LA CRITIQUE DU CRITIQUE



Pour M. Jeantet.

Vic-sur-Cère.

Mon ami,

De longs mois se sont enfuis, depuis que j’ai quitté Paris et ma vieille maison, et je suis grandement coupable de ne vous avoir point écrit. Que voulez-vous ? J’ai tant d’excuses.

C’est un merveilleux pays que celui où je vis, et je l’aime d’un amour profond. À peine l’aube luit-elle que je pars. Dans le village les demeures sommeillent, les chemins sont encore humides, et déjà pourtant la nature entière travaille. Je gravis la montagne. Les bœufs, lentement, paissent, à coups de langue presque rythmés, l’herbe des premiers contreforts, et chaque mouvement de leur tête agite la sonnette qui pend à leur cou. De toutes les vallées montent ainsi des musiques argentines, pures et fraîches, que les échos se renvoient, et que domine parfois le chant grave d’un bouvier. Je m’attarde près des granges, où des hommes hâlés et velus battent le blé. Les fléaux tombent, s’élèvent, retombent encore, en cadence, bras gigantesques et souples qui broient sans relâche. Le soleil, qui glisse à travers les raies du toit et entre à flots par la vaste porte, jette sur les travailleurs et les gerbes étalées des lueurs d’or. Des poussières, qui brillent, dansent dans l’air. Je pénètre dans les burons campés sur les plateaux déserts, et, un peu suffoqué tout de même par l’odeur acre qui les emplit, je regarde les paysans faire leurs fromages. Ma curiosité ne les dérange pas ; ils ne s’inquiètent point de moi, pas plus qu’ils ne s’inquiètent de ceux qui vivent dans les villages. Ils écument le lait, pétrissent, serrent le beurre en des cases de bois, silencieux, avec des gestes tranquilles et sûrs. Quand je leur parle, c’est à peine s’ils me répondent. Je suis pour eux un inutile. Je monte encore plus haut ; le ciel seul est au-dessus de moi. Là-bas, là-bas, tout au fond, filets limpides, des ruisseaux serpentent parmi les prairies, comme à la poursuite les uns des autres. Un moment, ils disparaissent derrière des arbres, des haies, des maisons ; l’œil ravi les retrouve plus loin et les suit encore. Peu à peu, cependant, leurs eaux claires diminuent, s’assombrissent et se confondent avec la terre.

Ah ! comme la vie, ici, est simple, et bonne, et reposante ! Il n’est pas besoin de livres, en face d’une pareille nature. Les livres les plus beaux ne valent pas le calme et la sérénité de ces contrées, et rien ne forme plus notre intelligence et la nourrit et la dirige, que de regarder ces beautés et les goûter.

Pourtant j’ai lu avec attention le paquet d’articles que vous m’avez envoyé, parce que je vous chéris. Je ne vous tresserai pas de guirlandes de compliments, non que je craigne de vous rendre fat ; mais j’estime qu’ils ne servent de rien, et que les blâmes seuls sont utiles, et j’ai à vous en adresser.

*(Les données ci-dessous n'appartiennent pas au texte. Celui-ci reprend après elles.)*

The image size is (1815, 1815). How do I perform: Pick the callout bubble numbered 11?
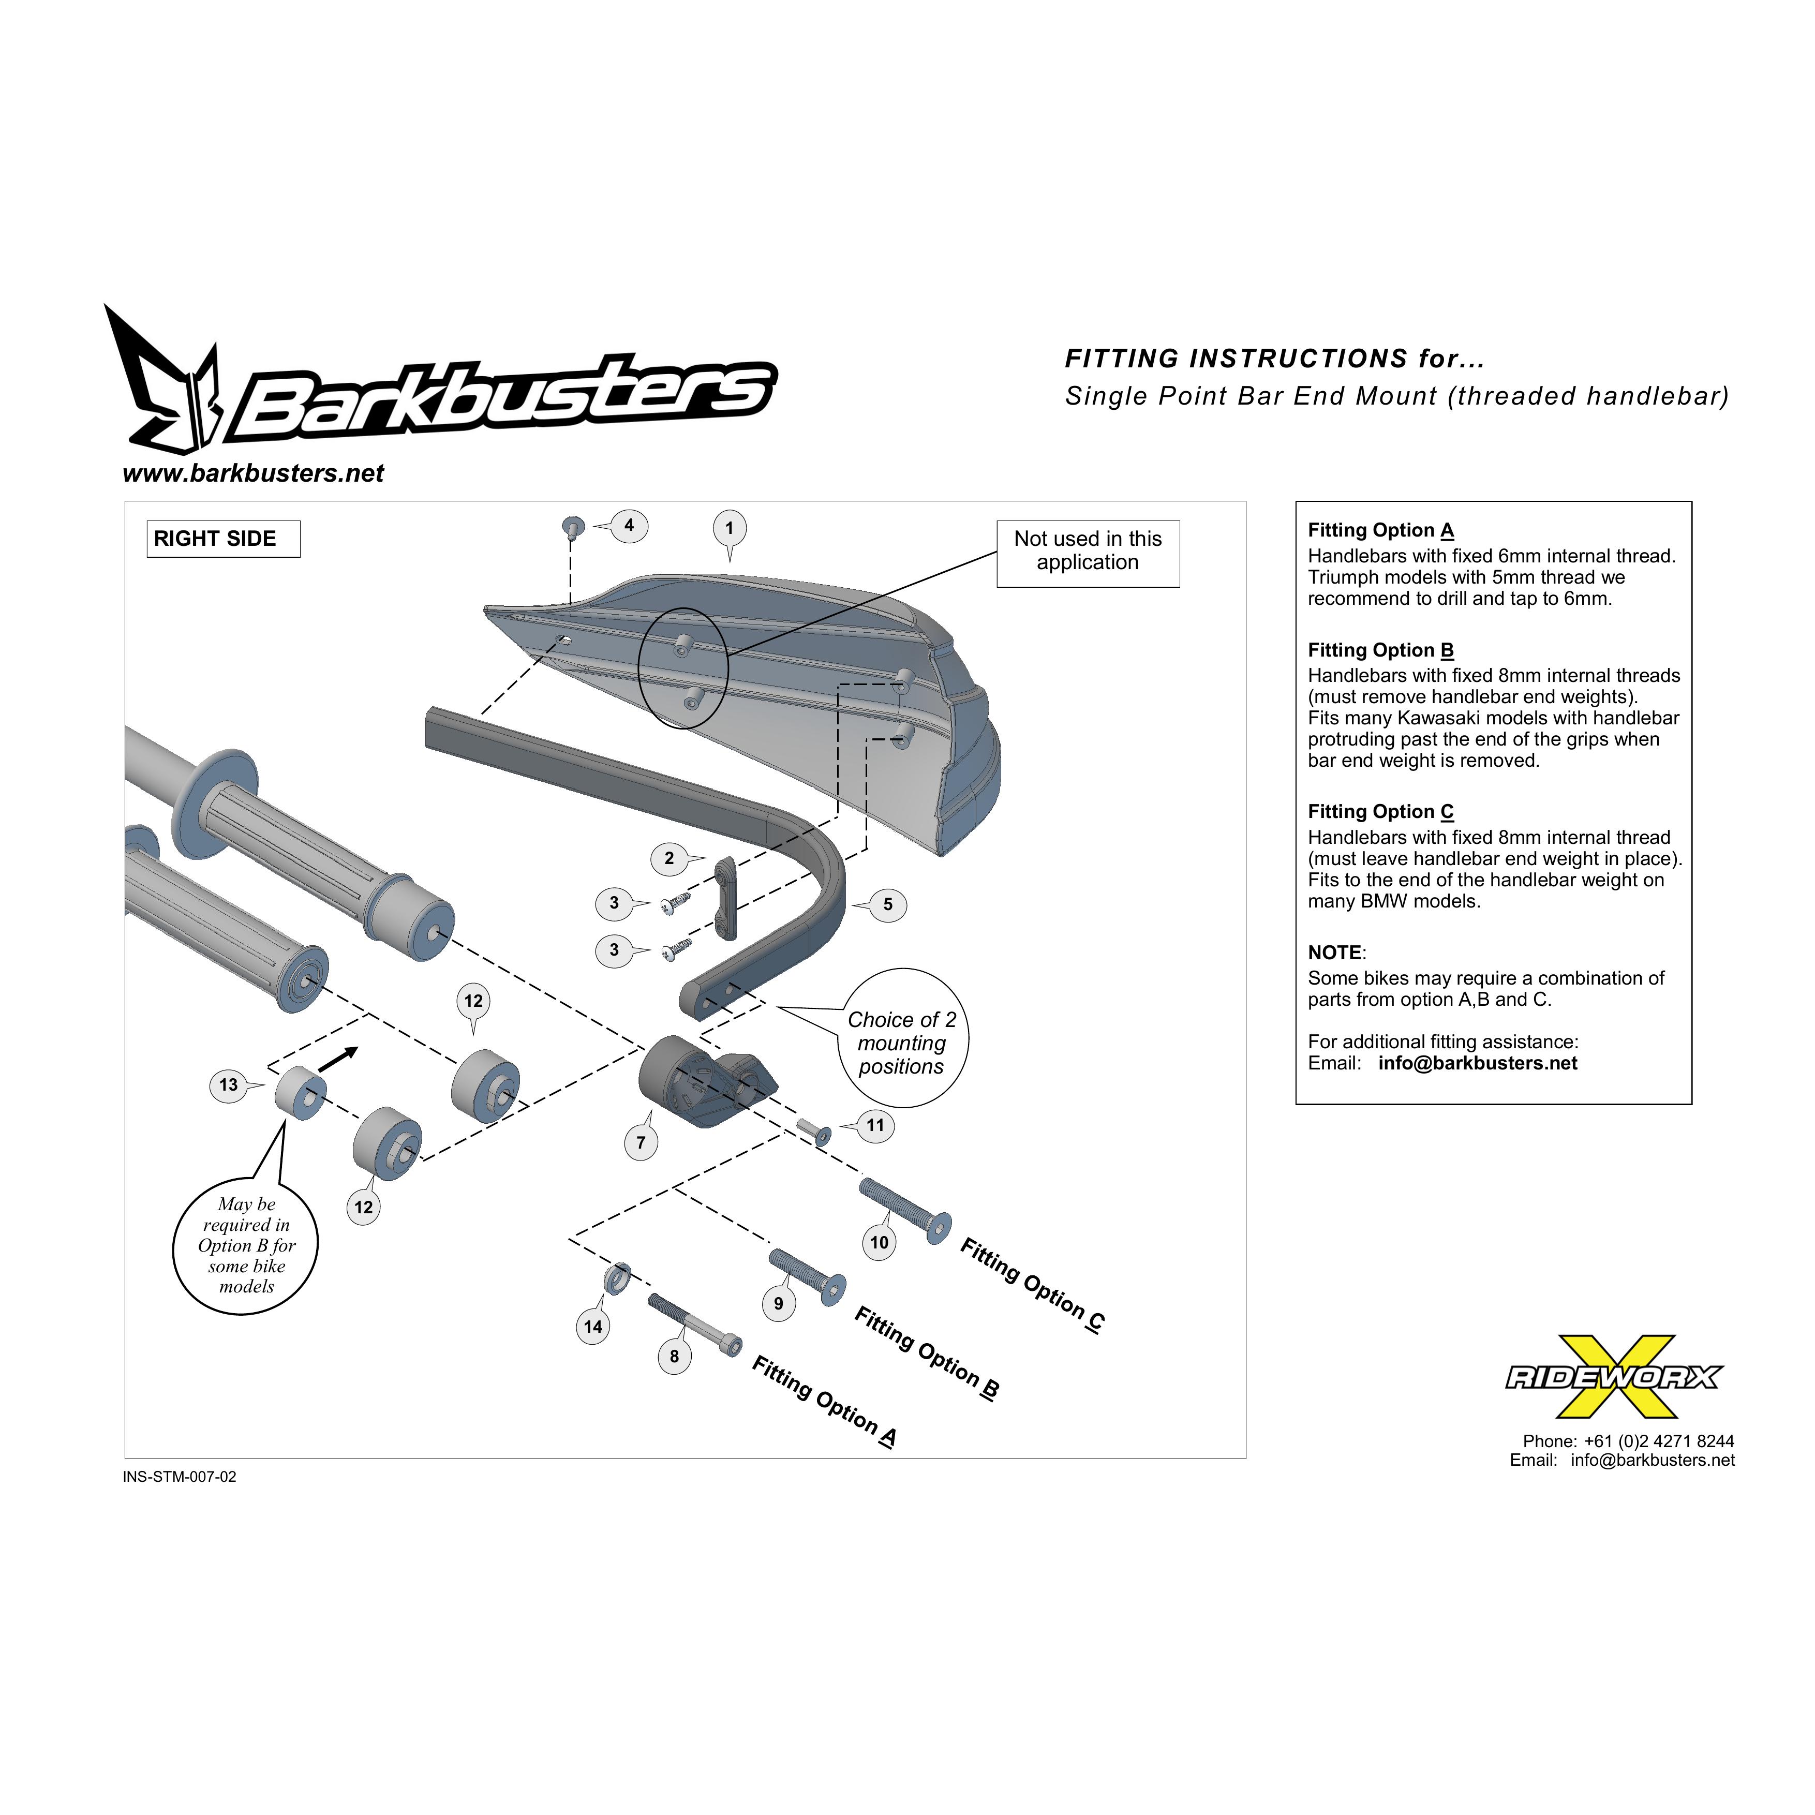[x=874, y=1125]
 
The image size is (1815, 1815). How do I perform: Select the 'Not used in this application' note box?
[x=1088, y=554]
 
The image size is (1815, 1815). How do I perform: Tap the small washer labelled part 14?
[x=616, y=1278]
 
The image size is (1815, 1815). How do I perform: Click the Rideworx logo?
[x=1614, y=1377]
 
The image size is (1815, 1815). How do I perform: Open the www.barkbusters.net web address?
[x=254, y=473]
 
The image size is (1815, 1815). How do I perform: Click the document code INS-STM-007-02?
[x=180, y=1477]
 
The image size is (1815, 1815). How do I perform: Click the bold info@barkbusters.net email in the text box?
[x=1478, y=1063]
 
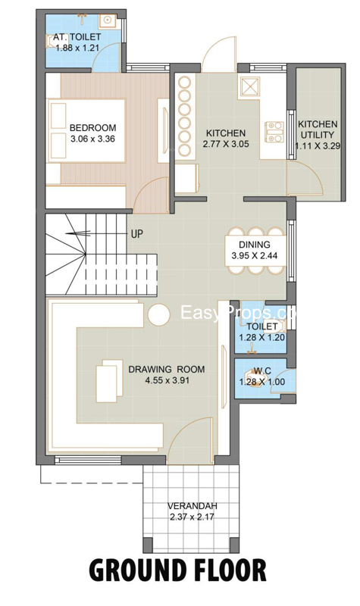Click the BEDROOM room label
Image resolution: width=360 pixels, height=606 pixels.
click(92, 127)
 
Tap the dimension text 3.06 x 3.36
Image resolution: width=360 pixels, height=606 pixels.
click(92, 139)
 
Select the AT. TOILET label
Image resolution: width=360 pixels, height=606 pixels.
click(77, 37)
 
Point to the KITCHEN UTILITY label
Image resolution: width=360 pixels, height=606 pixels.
click(318, 130)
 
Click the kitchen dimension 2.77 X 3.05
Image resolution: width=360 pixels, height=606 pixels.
click(226, 144)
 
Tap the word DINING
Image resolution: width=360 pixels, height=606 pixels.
click(255, 245)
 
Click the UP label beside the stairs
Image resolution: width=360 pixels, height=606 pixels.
click(137, 234)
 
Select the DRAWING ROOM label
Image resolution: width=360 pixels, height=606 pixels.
click(167, 369)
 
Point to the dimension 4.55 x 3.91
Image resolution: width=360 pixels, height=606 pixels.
click(167, 380)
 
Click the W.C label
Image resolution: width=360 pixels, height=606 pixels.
click(262, 371)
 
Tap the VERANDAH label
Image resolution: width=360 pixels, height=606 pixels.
click(193, 506)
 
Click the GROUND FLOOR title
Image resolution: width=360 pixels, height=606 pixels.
click(178, 570)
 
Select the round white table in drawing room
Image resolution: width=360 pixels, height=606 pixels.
click(159, 314)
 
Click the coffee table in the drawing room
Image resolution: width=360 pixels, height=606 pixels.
click(109, 381)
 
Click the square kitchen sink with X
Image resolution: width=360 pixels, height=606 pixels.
click(250, 86)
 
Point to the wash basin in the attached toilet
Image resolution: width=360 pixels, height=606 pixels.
click(105, 20)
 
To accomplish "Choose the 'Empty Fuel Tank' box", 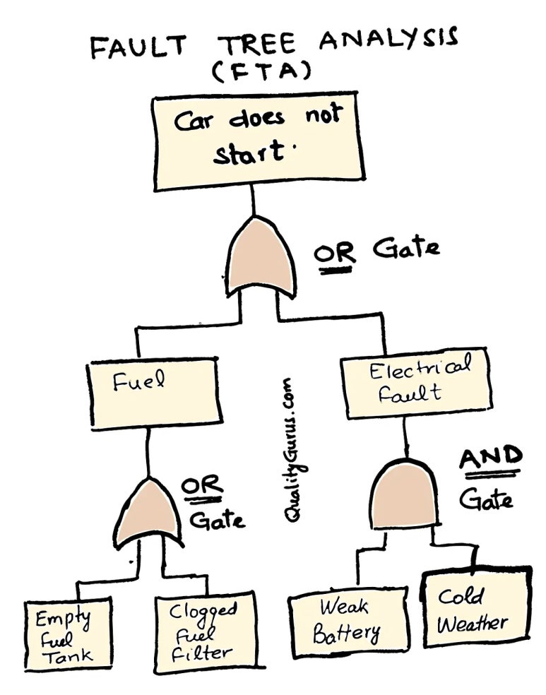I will click(68, 634).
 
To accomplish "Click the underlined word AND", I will click(491, 458).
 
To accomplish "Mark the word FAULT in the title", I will click(141, 46).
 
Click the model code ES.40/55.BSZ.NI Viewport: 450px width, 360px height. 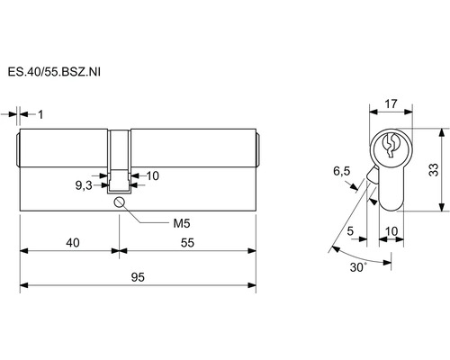click(x=54, y=72)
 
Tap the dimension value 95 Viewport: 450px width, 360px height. click(x=138, y=277)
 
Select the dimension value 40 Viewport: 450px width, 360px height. click(x=73, y=242)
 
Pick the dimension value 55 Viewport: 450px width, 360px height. click(x=187, y=242)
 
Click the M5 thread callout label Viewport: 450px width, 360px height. click(x=182, y=223)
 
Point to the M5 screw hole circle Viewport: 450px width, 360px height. click(x=119, y=202)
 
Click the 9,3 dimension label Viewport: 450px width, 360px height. click(x=84, y=185)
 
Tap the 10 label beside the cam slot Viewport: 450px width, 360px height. click(x=152, y=176)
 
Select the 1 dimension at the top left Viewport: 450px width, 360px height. click(x=40, y=114)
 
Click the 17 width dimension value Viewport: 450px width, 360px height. click(x=391, y=104)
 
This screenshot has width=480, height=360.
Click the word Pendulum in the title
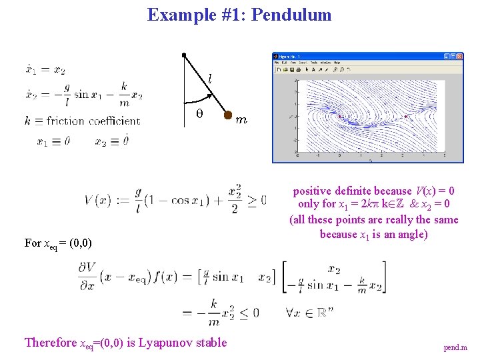click(x=292, y=15)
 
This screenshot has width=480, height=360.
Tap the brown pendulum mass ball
click(x=227, y=117)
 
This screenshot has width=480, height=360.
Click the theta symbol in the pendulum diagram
click(x=199, y=114)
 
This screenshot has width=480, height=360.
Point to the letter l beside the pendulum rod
click(x=209, y=79)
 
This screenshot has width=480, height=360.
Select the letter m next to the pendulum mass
click(x=241, y=121)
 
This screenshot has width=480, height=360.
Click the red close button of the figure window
click(x=459, y=57)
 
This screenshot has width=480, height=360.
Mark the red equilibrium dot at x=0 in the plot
click(x=339, y=117)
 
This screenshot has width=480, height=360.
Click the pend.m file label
click(x=455, y=347)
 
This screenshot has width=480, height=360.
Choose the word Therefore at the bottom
click(x=51, y=343)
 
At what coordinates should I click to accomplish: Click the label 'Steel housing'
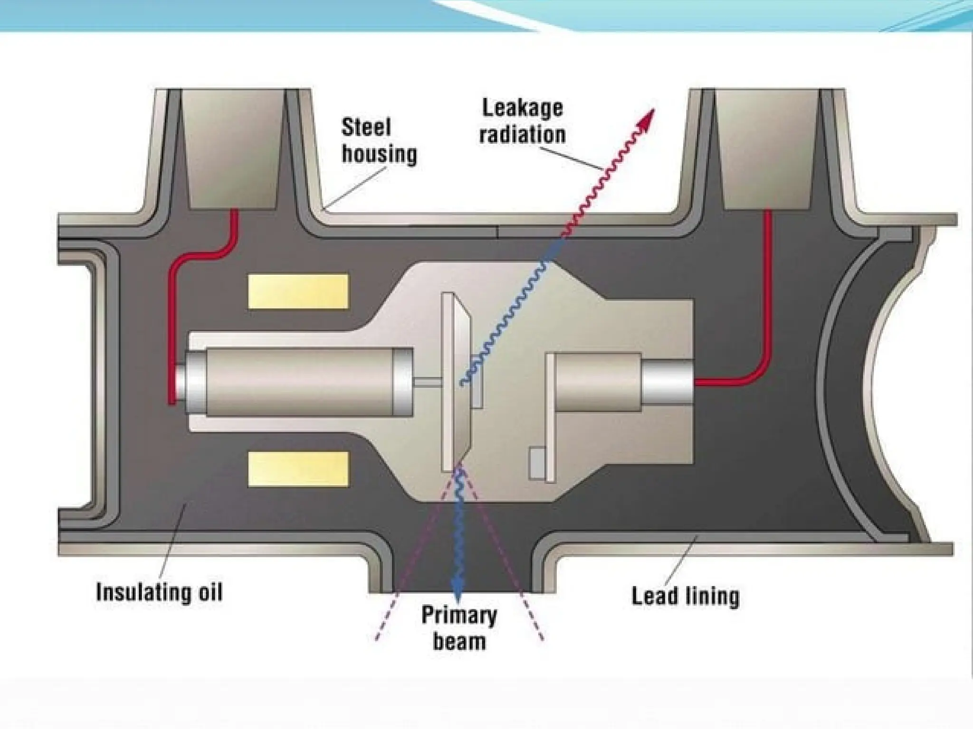coord(379,141)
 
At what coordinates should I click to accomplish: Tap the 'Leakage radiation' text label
coord(522,121)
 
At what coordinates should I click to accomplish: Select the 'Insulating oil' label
coord(159,592)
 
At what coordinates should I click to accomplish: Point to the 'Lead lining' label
coord(685,596)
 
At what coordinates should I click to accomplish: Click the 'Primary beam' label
coord(459,628)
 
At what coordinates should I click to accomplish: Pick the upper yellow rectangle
coord(298,291)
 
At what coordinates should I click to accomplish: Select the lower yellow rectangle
coord(298,468)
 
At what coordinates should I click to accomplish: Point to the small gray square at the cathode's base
coord(537,463)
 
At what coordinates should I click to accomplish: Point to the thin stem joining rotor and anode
coord(427,381)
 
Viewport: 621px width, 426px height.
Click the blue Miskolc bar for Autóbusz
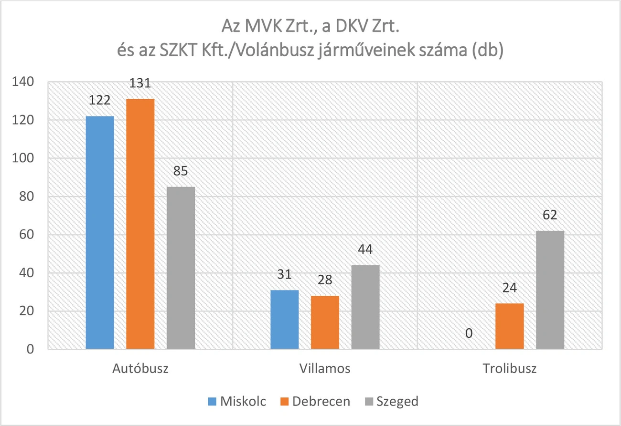pos(100,233)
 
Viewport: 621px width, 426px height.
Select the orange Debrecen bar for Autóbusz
pos(140,224)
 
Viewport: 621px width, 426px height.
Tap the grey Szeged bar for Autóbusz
pos(181,268)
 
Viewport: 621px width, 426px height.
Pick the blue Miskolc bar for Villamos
pos(285,320)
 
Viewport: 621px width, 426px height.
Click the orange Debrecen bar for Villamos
pos(325,322)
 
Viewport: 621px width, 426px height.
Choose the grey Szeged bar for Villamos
pos(365,307)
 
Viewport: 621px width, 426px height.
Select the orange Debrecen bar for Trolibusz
pos(510,326)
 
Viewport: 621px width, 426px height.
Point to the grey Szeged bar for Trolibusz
pos(550,290)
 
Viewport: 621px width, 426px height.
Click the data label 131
pos(140,83)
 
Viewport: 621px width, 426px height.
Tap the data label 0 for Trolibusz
pos(469,333)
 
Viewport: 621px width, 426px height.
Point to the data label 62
pos(550,215)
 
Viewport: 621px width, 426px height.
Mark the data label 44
pos(365,249)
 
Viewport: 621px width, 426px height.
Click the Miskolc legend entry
pos(237,401)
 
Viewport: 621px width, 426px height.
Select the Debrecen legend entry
pos(314,401)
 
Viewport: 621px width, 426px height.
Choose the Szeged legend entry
pos(390,401)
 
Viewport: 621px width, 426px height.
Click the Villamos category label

Je comprends mal d’abord votre façon de critique. J’appartiens à une époque où l’on évitait toute cabriole, et je suis habitué à traiter gravement tout ce qui ressort du domaine littéraire. Avions-nous à parler d’un prosateur ou d’un poète : nous distinguions en lui, suivant les principes enseignés par des maîtres éminents, l’homme et l’écrivain, et nous cherchions avec habileté et finesse comment l’un pouvait expliquer l’autre. Nous imaginions ensuite quelque comparaison avec un auteur classique, et, selon que notre homme était plus ou moins entaché de modernisme, nous lui accordions du talent, ou nous lui en refusions. Nous composions ainsi un article solide, divisé rigoureusement en paragraphes clairs.

Vous êtes d’une autre école : les pirouettes et les gambades seules vous charment ; vous esquissez, avec bonheur, des pieds-de-nez à ceux que vous jugez, et vous levez la jambe, et vous tirez la langue, avec une joie indicible.

Votre fantaisie évoque des morts illustres ou de traditionnels pantins, des bêtes sauvages ou des bêtes domestiques, qui surgissent, on ne sait d’où, on ne sait comment, et tiennent avec vos humoristes d’ironiques conversations, d’où vous tâchez de faire jaillir la lumière de l’analyse. Je trouve ce procédé factice, encore plus que bizarre ; ce sont là un peu des contes de fées pour grandes personnes. Je crains que pour le plaisir d’une raillerie ou d’un geste farceur, vous ne vous laissiez aller parfois à fausser la vérité.

Il eût été si beau d’écrire sur l’humour une étude bien documentée ! Que de superbes titres de chapitres : « Définition et origine de l’Humour ; l’Humour et le tempérament français ; l’Humour dans la vie et au théâtre ; l’Humour et son évolution depuis la chanson du Renard. » Voilà qui vous eût mérité l’approbation de l’Université entière, et peut-être un prix à l’Académie. Tête légère ! les portraits seuls vous ont arrêté, et vous vous y êtes attardé, en écolier paresseux qui flâne le long des routes écartées. Vous aviez bien commencé ! je prise votre définition de l’humour, et les pages dans lesquelles vous caractérisez les humoristes français, et montrez qu’ils sont vraiment dans la tradition. Mais vous avez vite tourné court, et volé vers des sujets moins arides.

Il est même, en admettant votre système, des choses que je m’étonne de vous voir oublier. Si vieux que je sois, c’est-à-dire si arriéré, je n’ignore pas qu’il exista quelque part dans Montmartre une manière de café littéraire qu’on nomma le Chat-Noir. Il me semble que vous n’en avez pas parlé, et pourtant j’ai appris que là se formèrent la plupart des actuels humoristes. Votre amour du pittoresque eût trouvé dans ce bric-à-brac plus qu’un amusant exercice de style. Vous y auriez sans doute découvert la genèse de toute l’école humoristique d’aujourd’hui. Vous n’avez pas voulu… pour des raisons sans doute excellentes, et je n’essaierai pas de vous amener à combler cette lacune… j’y perdrais mon latin…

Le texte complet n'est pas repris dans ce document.